━━━ TESTO DA LEGGERE

Diverse politiche dell’opposizione, alcune intellettuali turche e molti altri movimenti femministi fuori dal paese si sono schierati a loro volta a sostegno del KCDP.
Secondo alcune attiviste turche, l’azione della procura rientrerebbe nella strategia politica ed elettorale di Erdoğan per emarginare le attiviste e dividerle dalle donne più conservatrici, considerate solidali con il governo. Il prossimo anno si terranno le elezioni presidenziali e l’attuale presidente, già in difficoltà per la grave crisi economica del paese, vorrebbe ridurre la crescente opposizione alle sue politiche.
«In definitiva» ha detto Emma Sinclair-Webb, responsabile di Human Rights Watch Turchia, «questo è un atto di divisione inteso a mettere le donne l’una contro l’altra. Erdoğan sta contrapponendo donne ad altre donne nel tentativo di ottenere il sostegno delle donne religiose, pie e conservatrici. Sta cercando di trasformare la questione in una guerra culturale».
Il KCDP ha calcolato che lo scorso anno, nel paese, sono state uccise 280 donne, la maggior parte delle quali a casa propria, dai mariti: nel report si dice che il numero effettivo potrebbe però essere molto più alto, con almeno altri 217 casi non confermati dalle autorità.
Da gennaio a marzo 2022 le donne uccise sono state 72. Nel frattempo, lo scorso marzo, il partito del presidente Erdoğan ha inviato al parlamento un disegno di legge contro la violenza di genere, molto criticato dai movimenti femministi perché giudicato insufficiente e inefficace: tra le altre cose, non contiene nemmeno la definizione di che cosa sia la violenza contro le donne.

━━━━━━

• [ESERCIZIO PROPOSTO 1]
Rispondi alle seguenti domande sul testo sul KCDP, una per riga.
(a) Quante donne sono state uccise nel paese lo scorso anno secondo il calcolo del KCDP?
(b) Quale incarico ricopre Emma Sinclair-Webb?
(c) Che cosa ha inviato al parlamento il partito del presidente Erdoğan lo scorso marzo?
• [ESERCIZIO PROPOSTO 2] Ricopia fedelmente il passo del testo sul KCDP che si apre con le parole "Da gennaio a" e si chiude con "contro le donne.".

━━━ DATI MOSTRATI

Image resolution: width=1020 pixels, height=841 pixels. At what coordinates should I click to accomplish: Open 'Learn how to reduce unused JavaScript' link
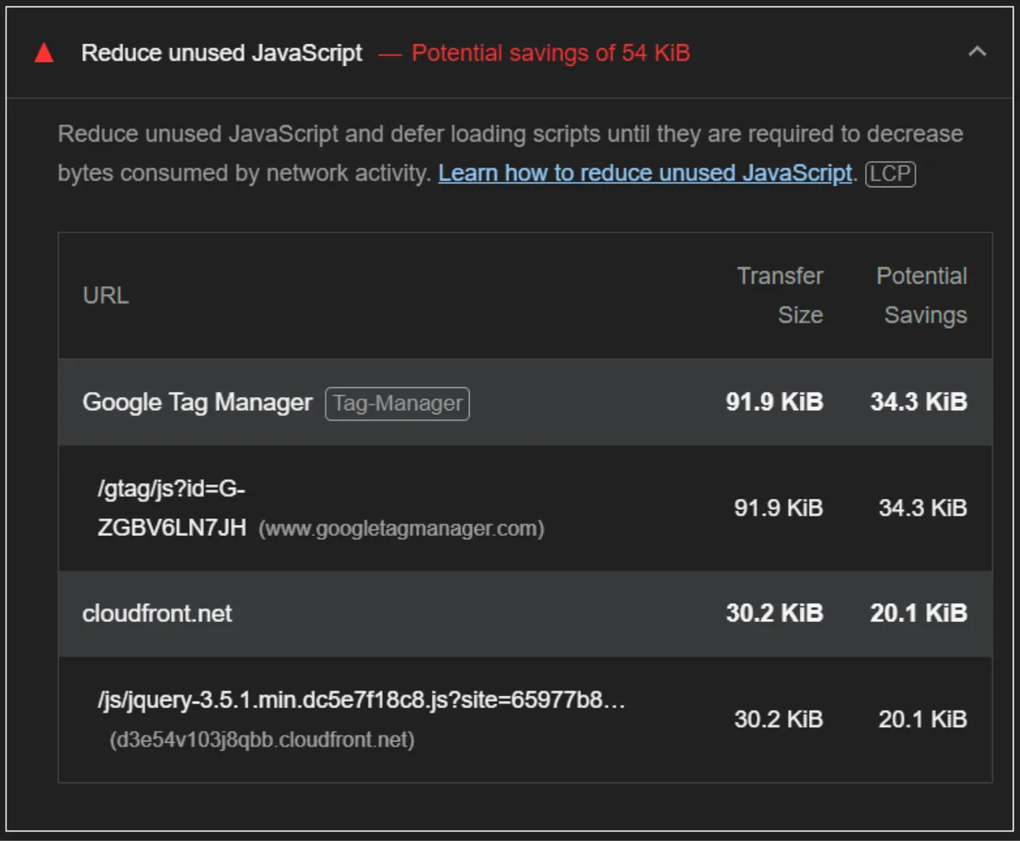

━━━━━━

• [RISPOSTA COMPLETA 1]
(a) 280 donne.
(b) È responsabile di Human Rights Watch Turchia.
(c) Un disegno di legge contro la violenza di genere.

• [RISPOSTA COMPLETA 2]
Da gennaio a marzo 2022 le donne uccise sono state 72. Nel frattempo, lo scorso marzo, il partito del presidente Erdoğan ha inviato al parlamento un disegno di legge contro la violenza di genere, molto criticato dai movimenti femministi perché giudicato insufficiente e inefficace: tra le altre cose, non contiene nemmeno la definizione di che cosa sia la violenza contro le donne.